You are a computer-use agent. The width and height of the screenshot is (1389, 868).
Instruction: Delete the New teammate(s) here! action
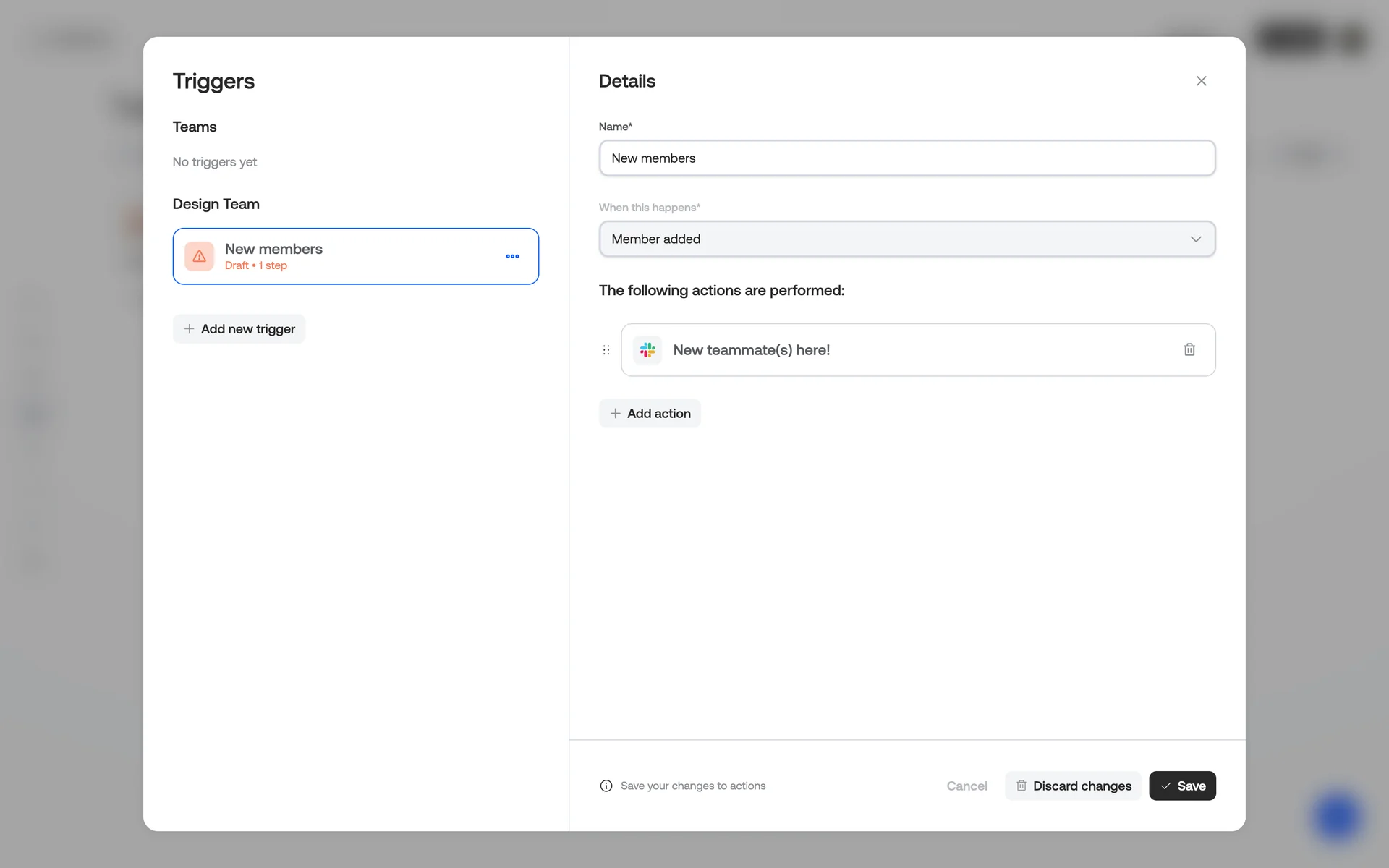click(1189, 350)
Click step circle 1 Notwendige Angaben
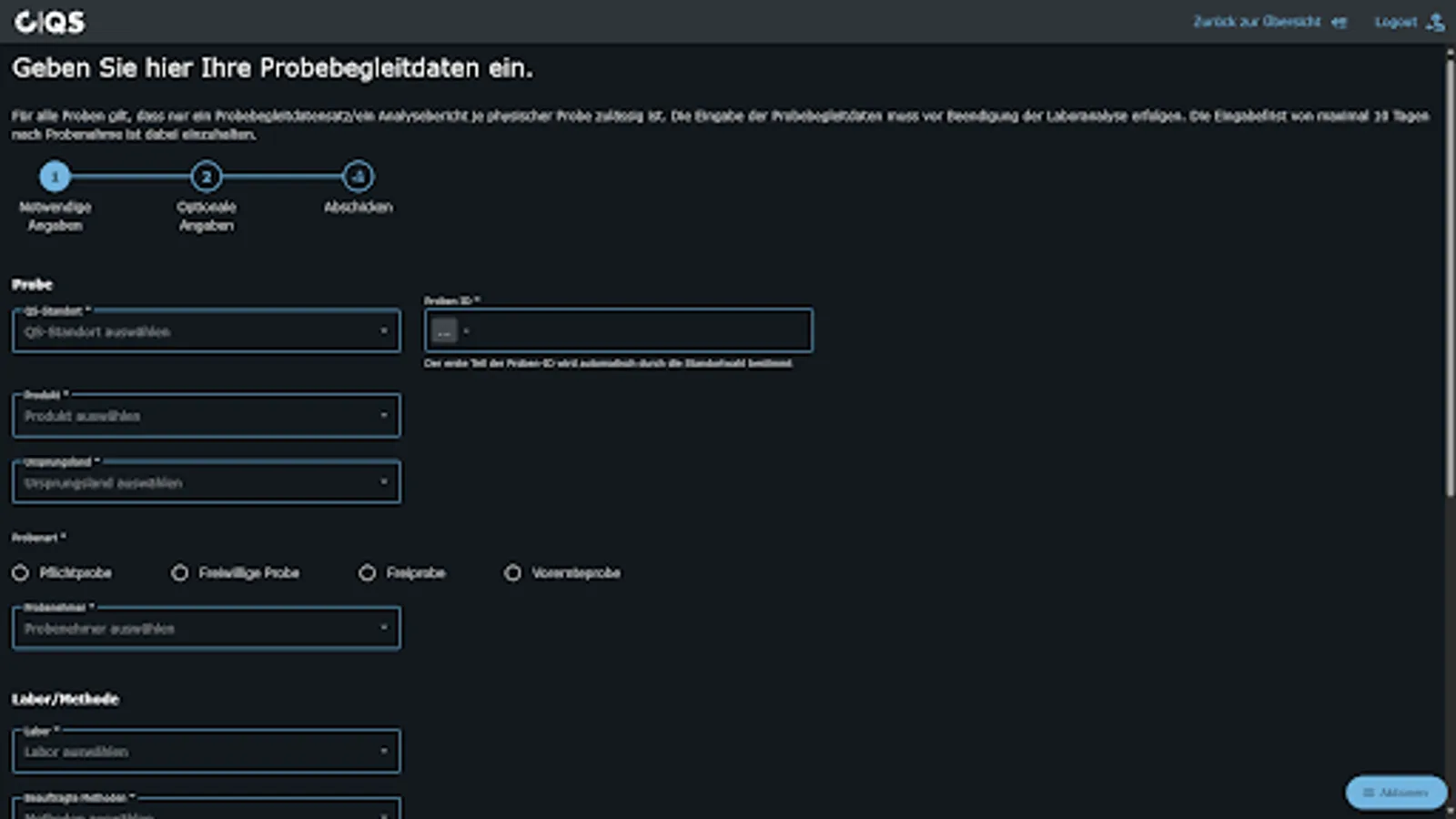Image resolution: width=1456 pixels, height=819 pixels. point(56,177)
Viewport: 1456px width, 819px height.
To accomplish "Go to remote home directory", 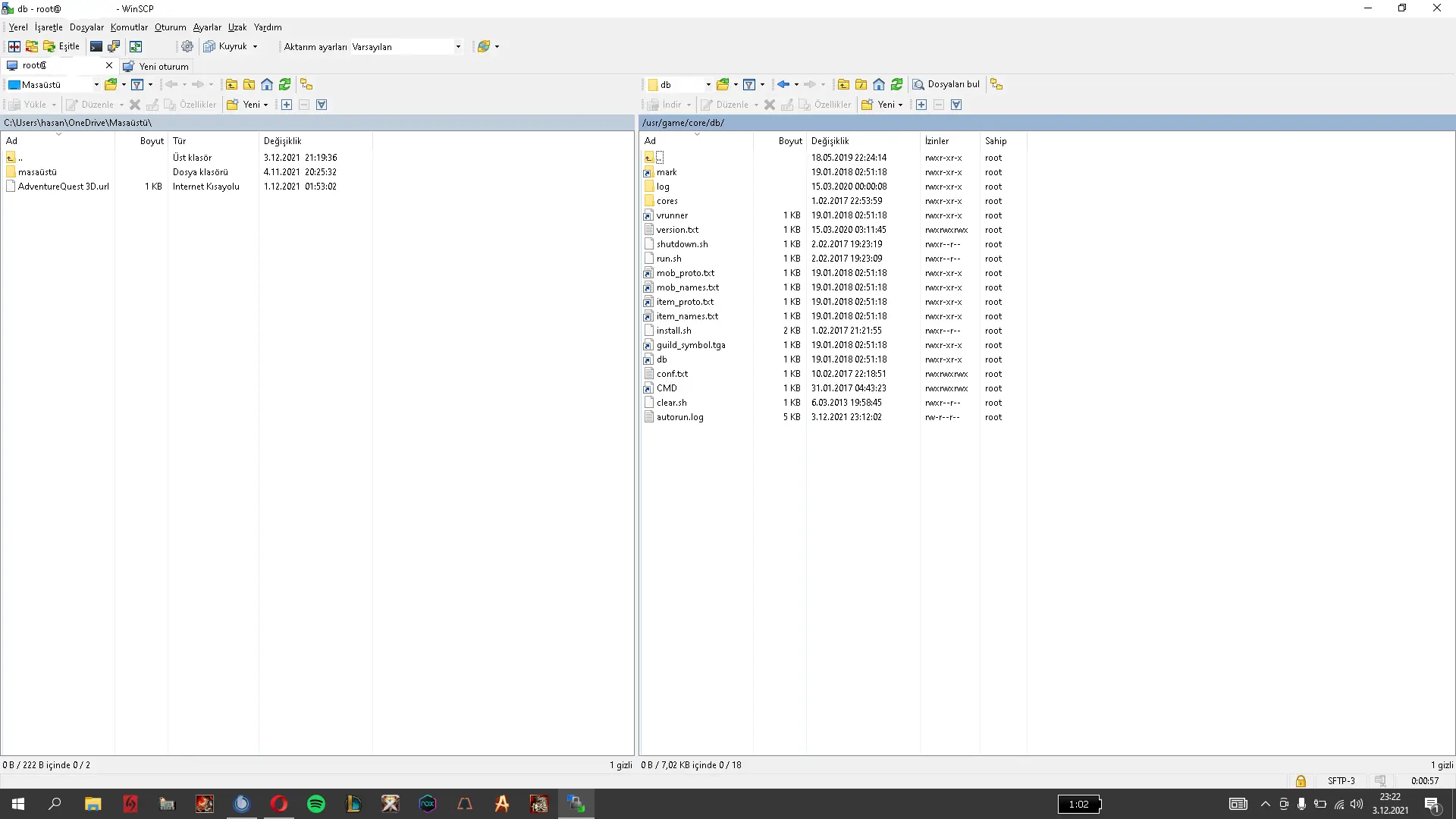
──────────────────────────────
**WHAT IS BEING ASKED**
Leave out the pictures and retype the rest of the entries exactly.

**SOLUTION TO THIS EXERCISE**
You are a computer-use agent. The width and height of the screenshot is (1389, 868).
Instruction: Delete the New teammate(s) here! action
click(1189, 350)
Click step circle 1 Notwendige Angaben
Image resolution: width=1456 pixels, height=819 pixels. point(56,177)
Viewport: 1456px width, 819px height.
To accomplish "Go to remote home directory", 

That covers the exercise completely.